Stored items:
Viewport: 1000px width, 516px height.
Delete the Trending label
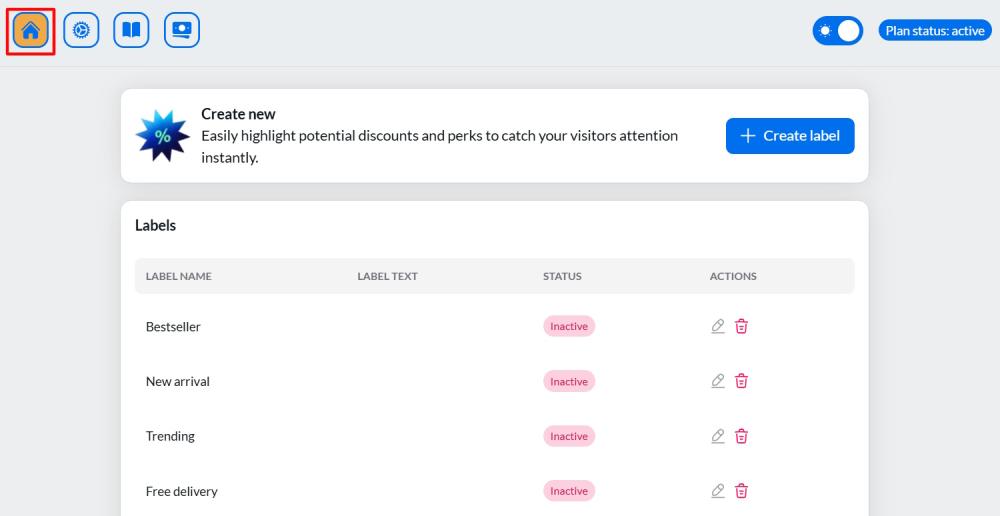[741, 436]
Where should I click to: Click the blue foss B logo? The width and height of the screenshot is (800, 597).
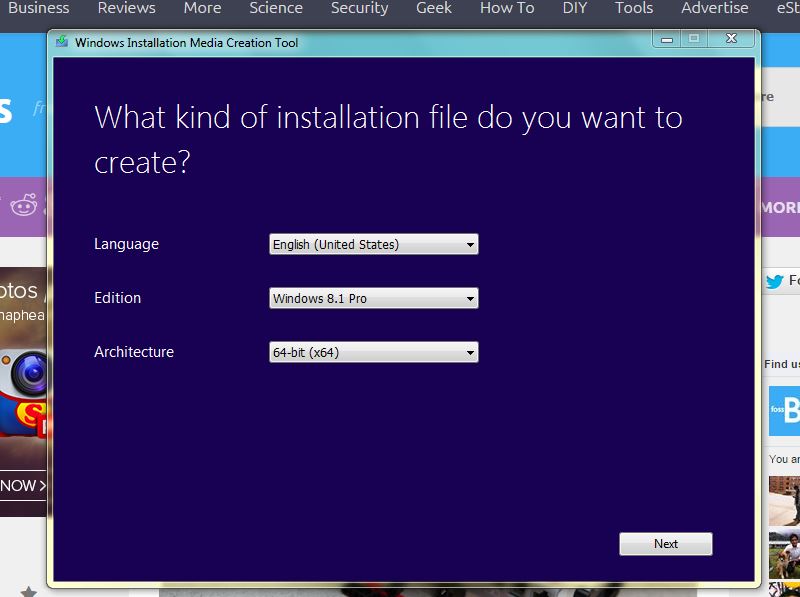point(784,409)
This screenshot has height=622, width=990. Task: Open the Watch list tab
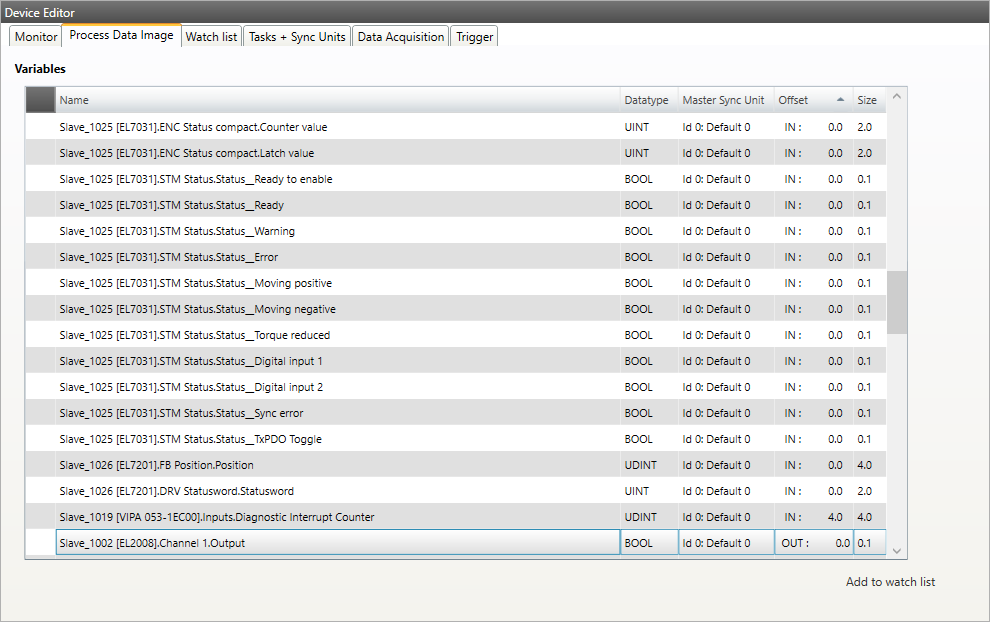click(x=211, y=36)
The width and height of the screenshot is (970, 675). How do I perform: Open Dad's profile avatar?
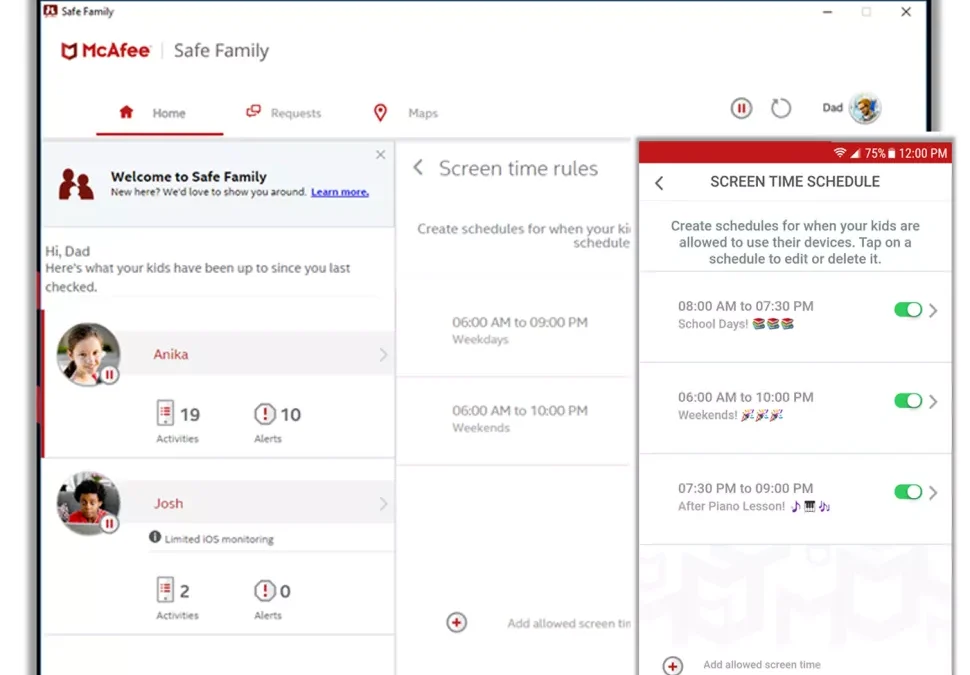pyautogui.click(x=864, y=108)
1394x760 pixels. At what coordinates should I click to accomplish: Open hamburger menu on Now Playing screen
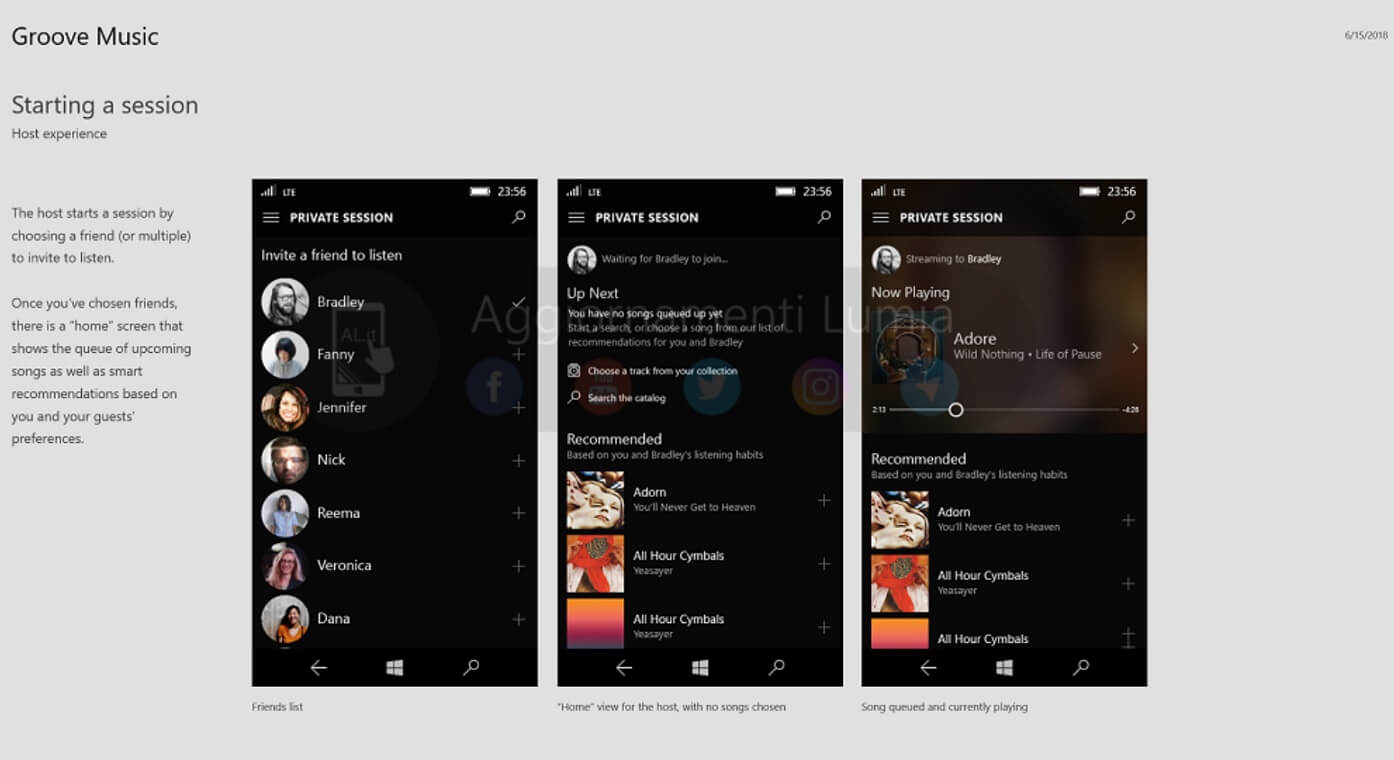coord(880,217)
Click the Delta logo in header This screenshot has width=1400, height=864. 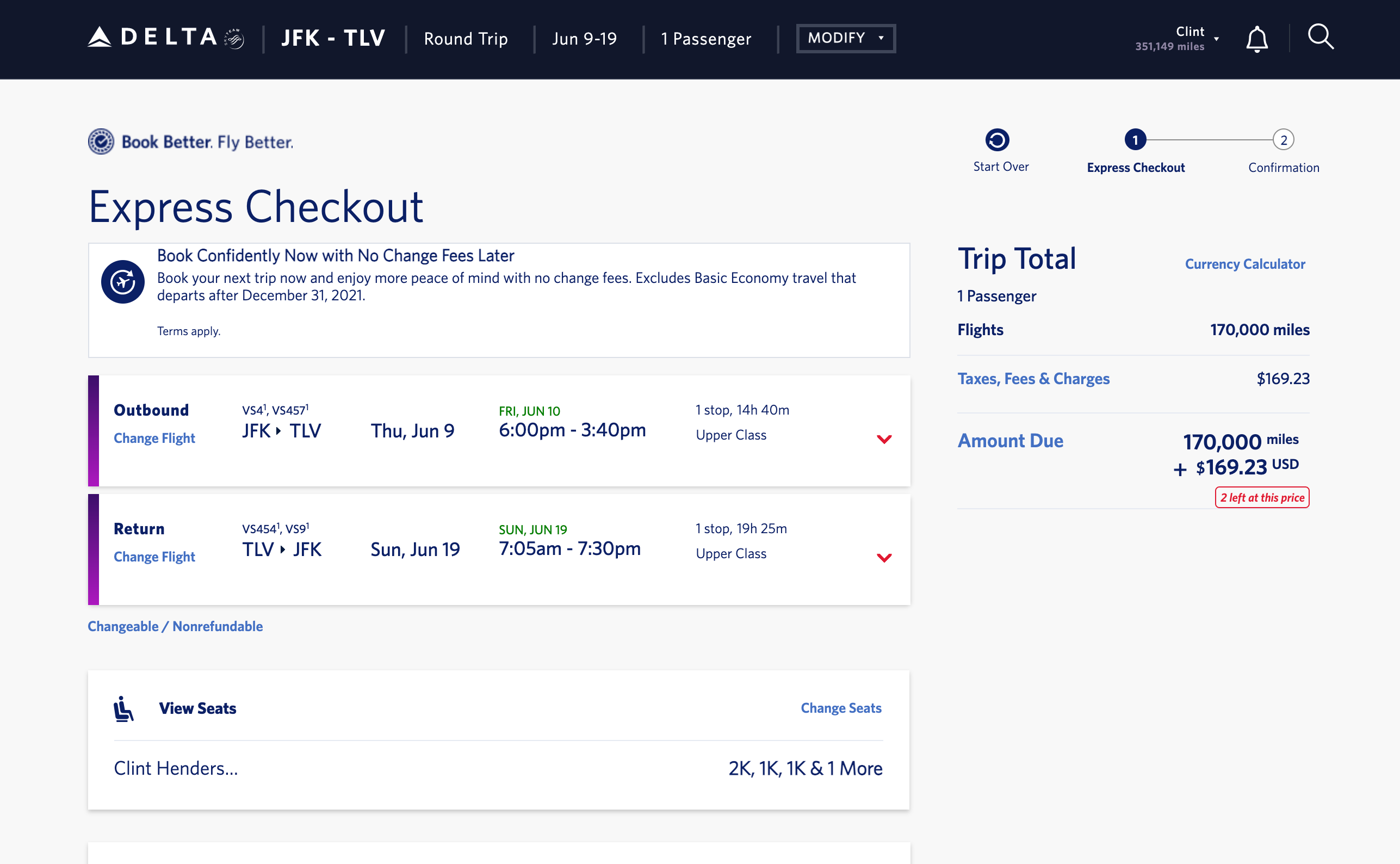click(152, 38)
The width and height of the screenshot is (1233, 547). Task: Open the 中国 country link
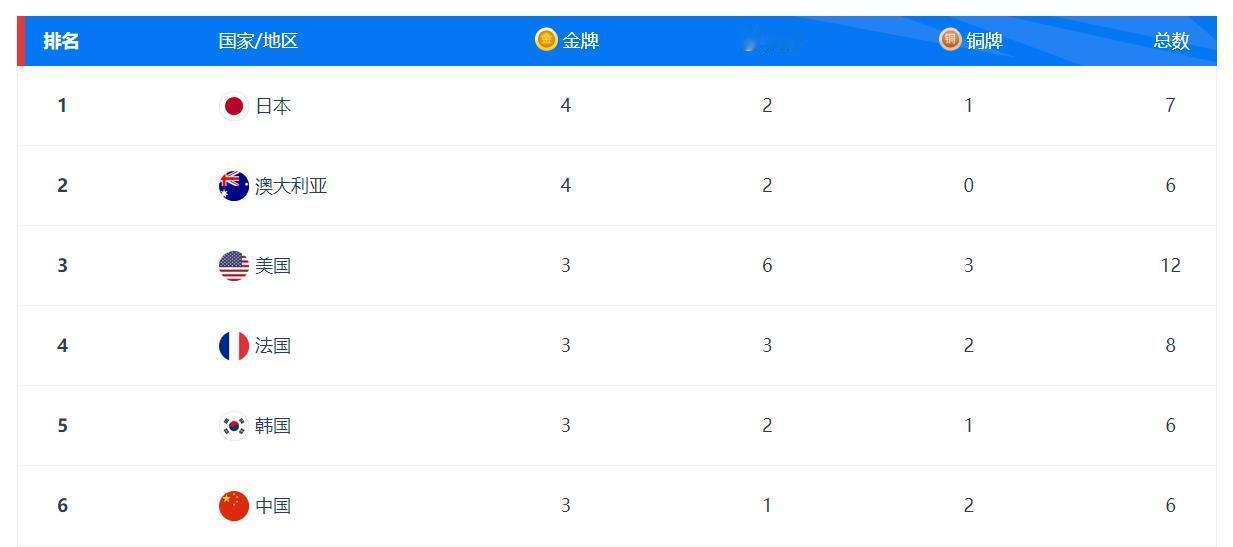[273, 506]
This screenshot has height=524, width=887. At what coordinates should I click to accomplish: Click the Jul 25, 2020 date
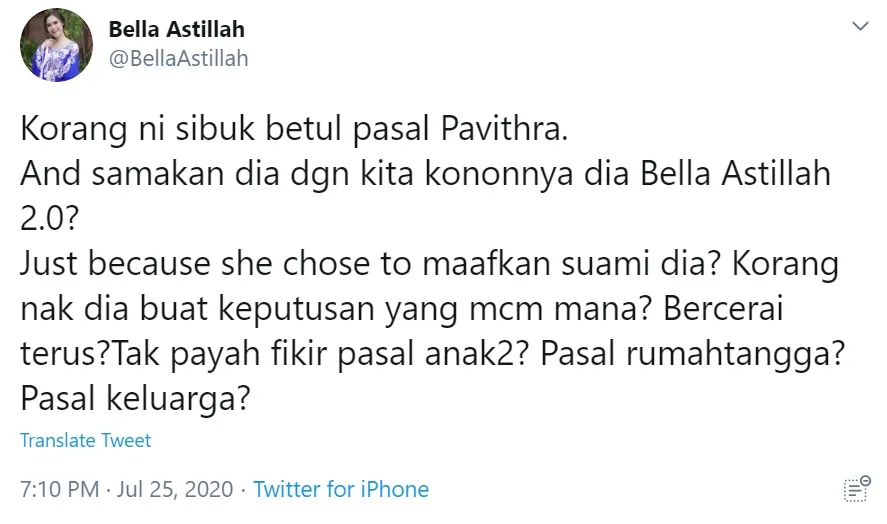coord(174,489)
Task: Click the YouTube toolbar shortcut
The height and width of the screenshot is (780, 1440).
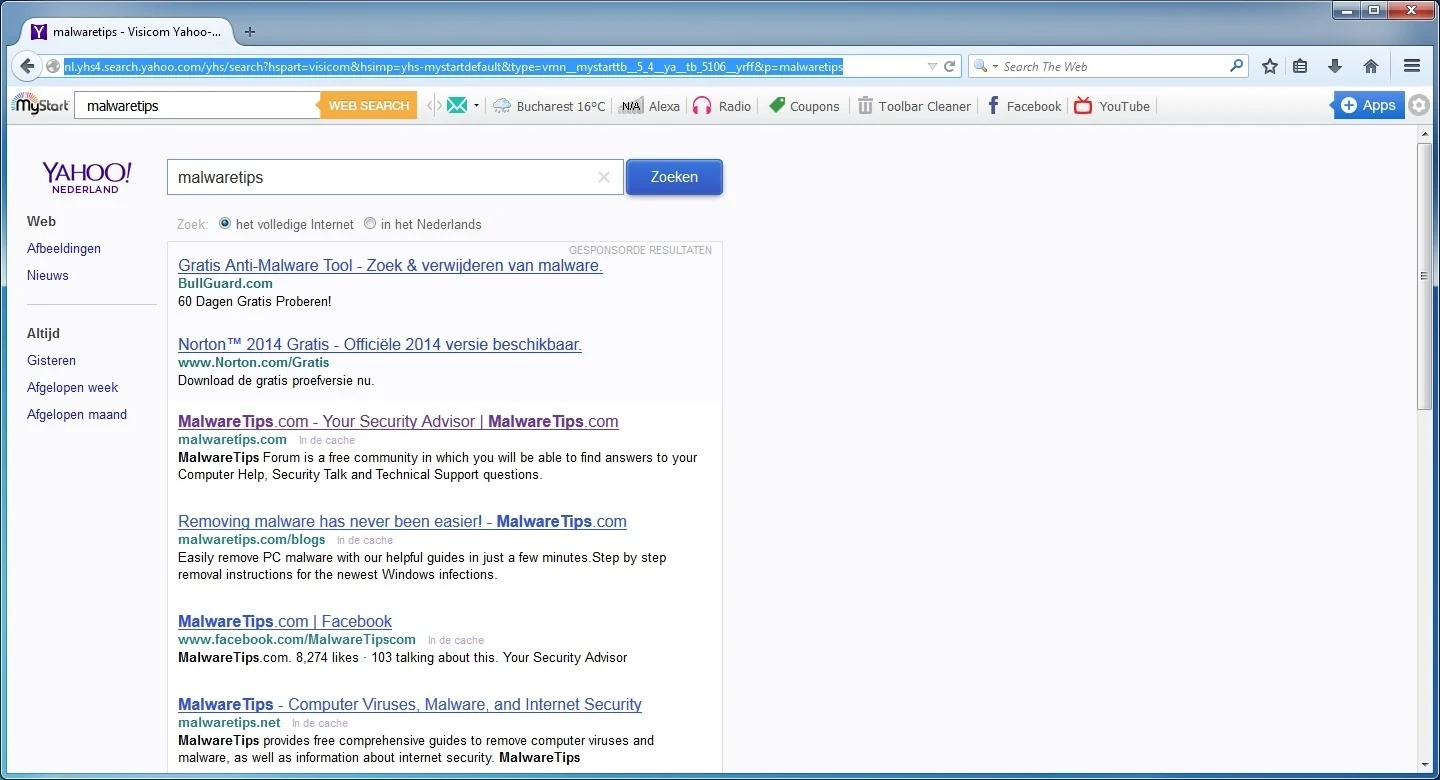Action: tap(1112, 106)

§ **ASSIGNMENT**: No pictures should appear in the copy. Reproduce exactly the lines from the line containing "Task: Click the YouTube toolbar shortcut" through the last line of the data, inclusive.

§ **TASK RESULT**:
Task: Click the YouTube toolbar shortcut
The height and width of the screenshot is (780, 1440).
Action: tap(1112, 106)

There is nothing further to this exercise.